WORK ORDER:
Report the number of lines in the material below that contain "header", without any other words.

[RAW DATA]

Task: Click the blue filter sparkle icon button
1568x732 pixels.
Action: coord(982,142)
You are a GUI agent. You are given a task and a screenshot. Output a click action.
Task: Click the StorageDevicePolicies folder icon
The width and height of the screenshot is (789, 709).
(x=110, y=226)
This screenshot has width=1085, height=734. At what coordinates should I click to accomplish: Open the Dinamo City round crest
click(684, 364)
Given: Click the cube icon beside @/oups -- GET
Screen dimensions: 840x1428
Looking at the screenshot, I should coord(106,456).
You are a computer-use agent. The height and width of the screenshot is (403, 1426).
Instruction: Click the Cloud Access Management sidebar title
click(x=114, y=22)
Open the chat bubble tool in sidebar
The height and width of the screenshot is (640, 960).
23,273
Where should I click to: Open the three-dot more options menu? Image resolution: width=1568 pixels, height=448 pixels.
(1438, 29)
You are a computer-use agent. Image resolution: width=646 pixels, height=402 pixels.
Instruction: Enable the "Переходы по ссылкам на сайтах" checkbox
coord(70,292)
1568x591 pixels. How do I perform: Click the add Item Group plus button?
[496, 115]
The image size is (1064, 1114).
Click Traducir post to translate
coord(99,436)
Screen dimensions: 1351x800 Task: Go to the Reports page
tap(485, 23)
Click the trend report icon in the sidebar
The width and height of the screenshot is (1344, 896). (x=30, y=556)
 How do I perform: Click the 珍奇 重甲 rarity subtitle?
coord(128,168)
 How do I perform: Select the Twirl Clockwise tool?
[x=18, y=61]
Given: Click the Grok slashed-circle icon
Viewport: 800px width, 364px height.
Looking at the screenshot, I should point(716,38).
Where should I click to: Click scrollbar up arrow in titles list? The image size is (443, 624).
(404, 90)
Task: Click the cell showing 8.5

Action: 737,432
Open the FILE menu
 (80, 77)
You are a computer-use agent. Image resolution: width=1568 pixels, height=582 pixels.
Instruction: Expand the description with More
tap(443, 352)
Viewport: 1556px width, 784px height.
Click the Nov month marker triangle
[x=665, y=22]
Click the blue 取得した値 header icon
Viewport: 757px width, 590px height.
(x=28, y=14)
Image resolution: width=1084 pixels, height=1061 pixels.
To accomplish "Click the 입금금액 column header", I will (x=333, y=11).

[/RAW DATA]

EXPECTED OUTPUT:
2